■ Exercise instructions ■
The answer must consist of the records, repeated exactly.

[Data for analysis]

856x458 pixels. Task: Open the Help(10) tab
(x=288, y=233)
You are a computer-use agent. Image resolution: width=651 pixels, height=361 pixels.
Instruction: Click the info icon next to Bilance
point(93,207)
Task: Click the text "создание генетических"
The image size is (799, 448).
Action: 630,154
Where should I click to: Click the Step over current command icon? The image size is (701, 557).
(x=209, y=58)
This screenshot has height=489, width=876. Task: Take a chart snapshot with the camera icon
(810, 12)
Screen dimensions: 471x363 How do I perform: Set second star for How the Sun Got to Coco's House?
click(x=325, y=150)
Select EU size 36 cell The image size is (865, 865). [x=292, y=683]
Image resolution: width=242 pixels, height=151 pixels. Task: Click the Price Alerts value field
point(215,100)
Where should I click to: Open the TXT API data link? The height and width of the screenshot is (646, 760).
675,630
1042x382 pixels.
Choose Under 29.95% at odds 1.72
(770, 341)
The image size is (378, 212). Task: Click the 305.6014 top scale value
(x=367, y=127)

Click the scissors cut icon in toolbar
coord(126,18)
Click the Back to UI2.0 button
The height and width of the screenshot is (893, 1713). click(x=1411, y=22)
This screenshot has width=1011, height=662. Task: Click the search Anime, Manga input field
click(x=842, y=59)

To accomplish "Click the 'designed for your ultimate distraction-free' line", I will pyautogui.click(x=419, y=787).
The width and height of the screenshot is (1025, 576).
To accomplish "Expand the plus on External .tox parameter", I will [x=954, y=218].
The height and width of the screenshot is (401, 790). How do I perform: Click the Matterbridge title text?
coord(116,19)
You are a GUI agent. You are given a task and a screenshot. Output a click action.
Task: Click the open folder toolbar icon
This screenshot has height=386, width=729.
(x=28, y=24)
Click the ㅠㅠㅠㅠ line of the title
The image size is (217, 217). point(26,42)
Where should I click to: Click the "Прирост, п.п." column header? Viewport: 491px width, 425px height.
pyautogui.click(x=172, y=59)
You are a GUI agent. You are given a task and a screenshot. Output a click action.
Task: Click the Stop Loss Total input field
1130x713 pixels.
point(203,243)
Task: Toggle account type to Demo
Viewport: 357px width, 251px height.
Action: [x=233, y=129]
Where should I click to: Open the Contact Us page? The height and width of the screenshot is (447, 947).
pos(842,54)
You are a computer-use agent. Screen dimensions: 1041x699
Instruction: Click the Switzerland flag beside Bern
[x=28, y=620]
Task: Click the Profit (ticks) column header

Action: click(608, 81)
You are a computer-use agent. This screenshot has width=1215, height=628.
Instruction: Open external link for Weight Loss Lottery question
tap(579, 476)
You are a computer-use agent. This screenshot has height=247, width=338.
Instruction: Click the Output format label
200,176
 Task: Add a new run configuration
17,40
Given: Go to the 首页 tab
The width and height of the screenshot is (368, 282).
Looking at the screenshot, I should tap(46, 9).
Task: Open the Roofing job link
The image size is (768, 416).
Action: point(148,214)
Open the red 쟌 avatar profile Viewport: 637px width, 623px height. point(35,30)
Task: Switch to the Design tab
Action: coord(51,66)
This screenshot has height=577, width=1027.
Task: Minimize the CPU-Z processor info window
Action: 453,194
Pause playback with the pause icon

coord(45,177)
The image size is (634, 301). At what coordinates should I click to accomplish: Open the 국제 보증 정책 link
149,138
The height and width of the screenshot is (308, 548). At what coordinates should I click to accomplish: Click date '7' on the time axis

[/Data for analysis]

■ Output for this task ■
856x458 pixels. Task: Open the Help(10) tab
(x=288, y=233)
You are a computer-use agent. Image resolution: width=651 pixels, height=361 pixels.
Instruction: Click the info icon next to Bilance
point(93,207)
Task: Click the text "создание генетических"
The image size is (799, 448).
Action: 630,154
Where should I click to: Click the Step over current command icon? The image size is (701, 557).
(x=209, y=58)
This screenshot has height=489, width=876. Task: Take a chart snapshot with the camera icon
(810, 12)
Screen dimensions: 471x363 How do I perform: Set second star for How the Sun Got to Coco's House?
click(x=325, y=150)
Select EU size 36 cell The image size is (865, 865). [x=292, y=683]
Image resolution: width=242 pixels, height=151 pixels. Task: Click the Price Alerts value field
point(215,100)
Where should I click to: Open the TXT API data link? The height and width of the screenshot is (646, 760).
675,630
1042x382 pixels.
Choose Under 29.95% at odds 1.72
(770, 341)
The image size is (378, 212). Task: Click the 305.6014 top scale value
(x=367, y=127)

Click the scissors cut icon in toolbar
coord(126,18)
Click the Back to UI2.0 button
The height and width of the screenshot is (893, 1713). click(x=1411, y=22)
This screenshot has width=1011, height=662. Task: Click the search Anime, Manga input field
click(x=842, y=59)

To accomplish "Click the 'designed for your ultimate distraction-free' line", I will pyautogui.click(x=419, y=787).
The width and height of the screenshot is (1025, 576).
To accomplish "Expand the plus on External .tox parameter", I will [x=954, y=218].
The height and width of the screenshot is (401, 790). How do I perform: Click the Matterbridge title text?
coord(116,19)
You are a GUI agent. You are given a task and a screenshot. Output a click action.
Task: Click the open folder toolbar icon
This screenshot has height=386, width=729.
(x=28, y=24)
Click the ㅠㅠㅠㅠ line of the title
The image size is (217, 217). point(26,42)
Where should I click to: Click the "Прирост, п.п." column header? Viewport: 491px width, 425px height.
pyautogui.click(x=172, y=59)
You are a GUI agent. You are given a task and a screenshot. Output a click action.
Task: Click the Stop Loss Total input field
1130x713 pixels.
point(203,243)
Task: Toggle account type to Demo
Viewport: 357px width, 251px height.
Action: [x=233, y=129]
Where should I click to: Open the Contact Us page? The height and width of the screenshot is (447, 947).
pos(842,54)
You are a computer-use agent. Screen dimensions: 1041x699
Instruction: Click the Switzerland flag beside Bern
[x=28, y=620]
Task: Click the Profit (ticks) column header

Action: click(608, 81)
You are a computer-use agent. This screenshot has width=1215, height=628.
Instruction: Open external link for Weight Loss Lottery question
tap(579, 476)
You are a computer-use agent. This screenshot has height=247, width=338.
Instruction: Click the Output format label
200,176
 Task: Add a new run configuration
17,40
Given: Go to the 首页 tab
The width and height of the screenshot is (368, 282).
Looking at the screenshot, I should tap(46, 9).
Task: Open the Roofing job link
The image size is (768, 416).
Action: point(148,214)
Open the red 쟌 avatar profile Viewport: 637px width, 623px height. point(35,30)
Task: Switch to the Design tab
Action: coord(51,66)
This screenshot has height=577, width=1027.
Task: Minimize the CPU-Z processor info window
Action: 453,194
Pause playback with the pause icon

coord(45,177)
The image size is (634, 301). At what coordinates should I click to accomplish: Open the 국제 보증 정책 link
149,138
The height and width of the screenshot is (308, 548). At what coordinates should I click to accomplish: Click date '7' on the time axis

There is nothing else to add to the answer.